I'm really sorry to see the car. I can't believe it's the same car we were looking at only a few eeks ago. When we spoke at the Jenny Wren you was obviously very happy with the car and looking forward to getting some fun out of it, so it's such a shame to see it like this.  

I hope you get the car back soon.

best wishes
John


----------



## Bassman (Dec 17, 2003)

Thanks John, at least the other side still looks immaculate


----------



## -C- (Oct 16, 2003)

> It's one thing knowing that you need to feed MORE power in when the back starts to go but it's quite another telling your feet that when the crash barrier looming. Consequently let this serve as a lesson to anyone who is thinking about lifting off when it starts going wrong!!


Been there & done that with a RWD car so I know how yout feel - it's not something I want to do again 

Main thing is you are ok  cars can be fixed - people cant (well not quite so easily!)

Frimley slip road to M3? Jnct4 or 4a? I live about 5 mins from there!!


----------



## knight (Mar 2, 2002)

Sorry to see the pics but glad you're ok.

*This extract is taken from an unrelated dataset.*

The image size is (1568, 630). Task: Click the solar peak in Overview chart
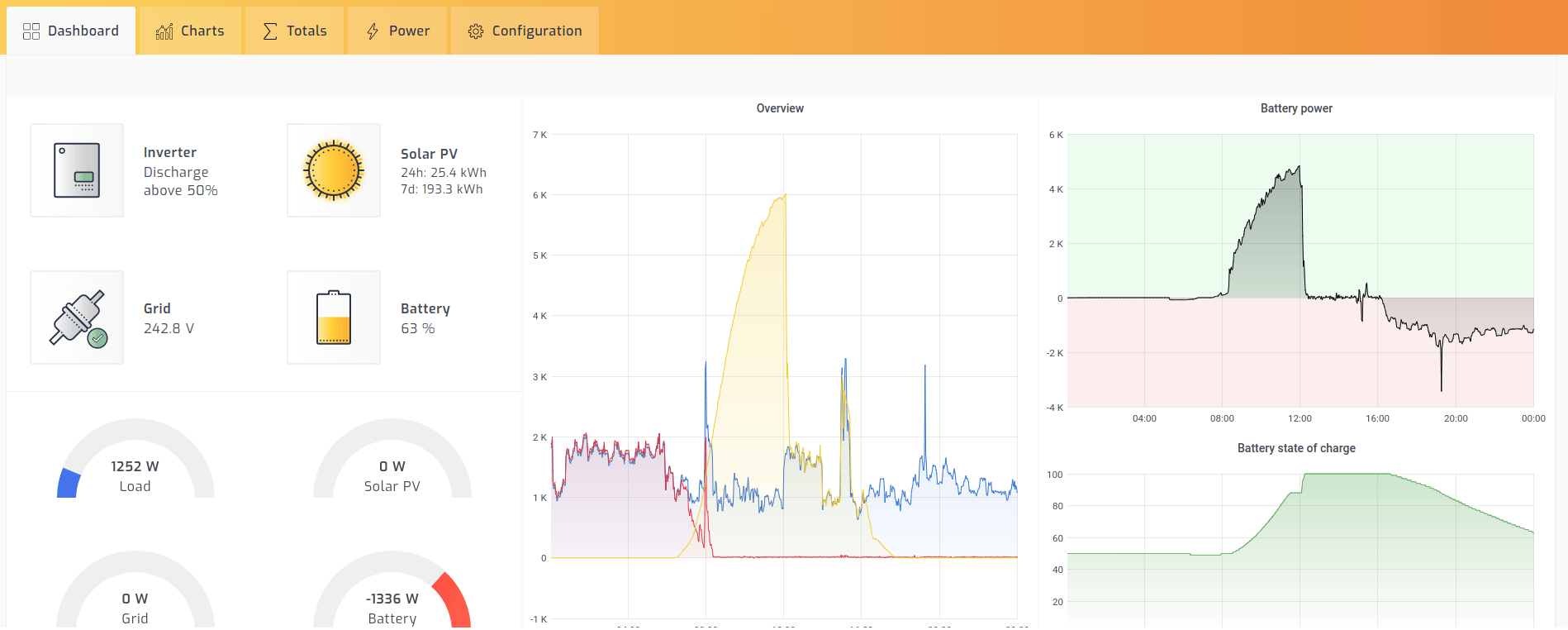(784, 196)
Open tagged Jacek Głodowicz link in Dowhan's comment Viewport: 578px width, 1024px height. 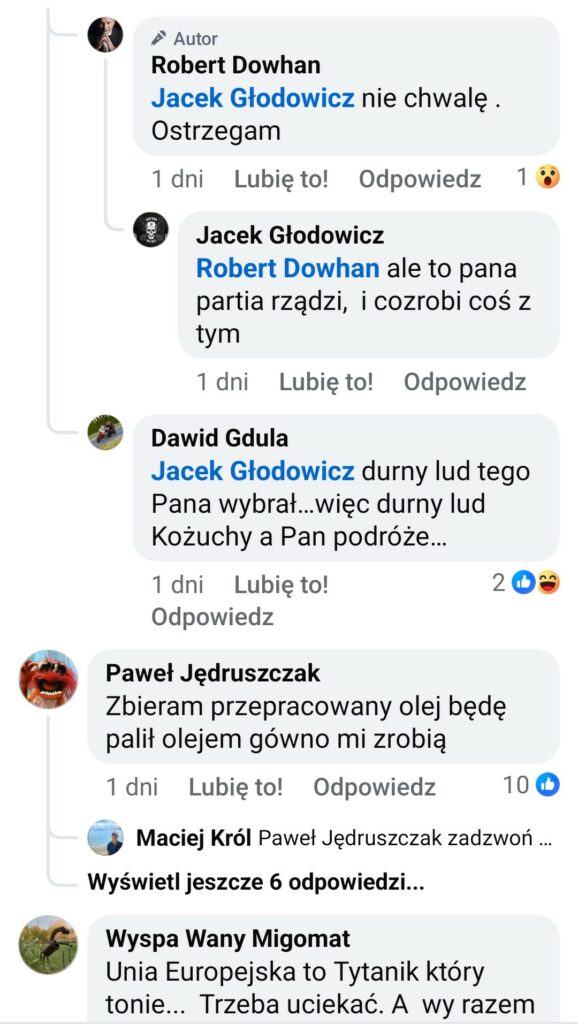click(x=253, y=99)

Hope you can get it back on the road soon.


----------



## BBD (May 30, 2002)

Baahhh it doesnt look that bad just a fender bender... cheer up get her fixed and start driving again.


----------



## gertmuppet (Oct 17, 2003)

*m3 spin*

really sorry to see these photos mate, great shame, but as everyone else points out yr ok, dented pride and panels  , let the dust and shock settledown and you will be able to get the repair sorted no probs, as a newbie its also sad as i have followed threads and posts from '32 owners trying to gleen info b4 i got mine, indeed i feel a bit of a rat having only just got steveN (cheerz mate) to post a photo of mine and me telling evryone how good it is, only to find your photos, as before you will get it sorted, just 'keep the faith' best wishes mark


----------



## Lee Loader (Nov 25, 2003)

It's a pit of the stomach sick feeling when somethimg like that happens, had mine a week before i lost it it the dry did the same thing and let off and slammed the anchors on before bouncing off the kerb and doing a rim!!!!!! At least your ok.......
Me mate did a rally school and one of their tips which is quite useful is when your thinking about panicking and letting off lift your toes instead of your whole foot, that way your brain is satisfied your doing what it thinks is right but you only back off the power a little so it don't spin out, and it actually works!!!!!


----------



## Bassman (Dec 17, 2003)

Hi folks
Well the good news is that all things being equal my car should live again. After speaking with Tony at Abbey this morning it seems the insurance company have valued the car at more than I paid for it even though I told them the original purchase price - result 
The only down side is that a new rear quarter panel will need to be sourced and that will take 3-4 weeks so it will be a while before I get it back again.
Still - a good result all round hopefully


----------



## jameswrx (Jul 27, 2003)

Good news!, best of luck with it.


----------



## Fuggles (Jul 3, 2001)

Martin,

Good news! Hope the car is fixed soon

John


----------



## Lee Loader (Nov 25, 2003)

Glad to here everything has turned out ok.......keep us posted


----------



## SteveN (Aug 6, 2002)

Nice one m8, get the ****er fixed :smokin:


----------



## -[c0Ka|Ne]- (Jan 1, 2004)

Nice one, now the oppurtunity for some crazy mods. Fluffy dice too


----------



## Bassman (Dec 17, 2003)

Just call me Mr Chuffed of number 1 Chuffed Street, my car has finally returned    
Needless to say that Abbey has done a superb job and it looks none the worse for its brief excusion into the crash barrier - I cannot thank you guys enough for sparing it from the breakers.
Of course during its refit the car also gained an Apexi induction kit and downpipes so it now makes an even better noise - which is nice :smokin:

Now where's the number for that driving school....


----------



## -[c0Ka|Ne]- (Jan 1, 2004)

and the fluffy dice?


----------



## MattPayne (Apr 11, 2002)

nice one...


----------



## car1tref (Oct 2, 2003)

So sorry to hear your news- at least your o.k. as you said and no-one was hurt: I suspect though the hurt will start now when you have to find the readies to fix!


----------



## Bassman (Dec 17, 2003)

car1tref said:


> So sorry to hear your news- at least your o.k. as you said and no-one was hurt: I suspect though the hurt will start now when you have to find the readies to fix!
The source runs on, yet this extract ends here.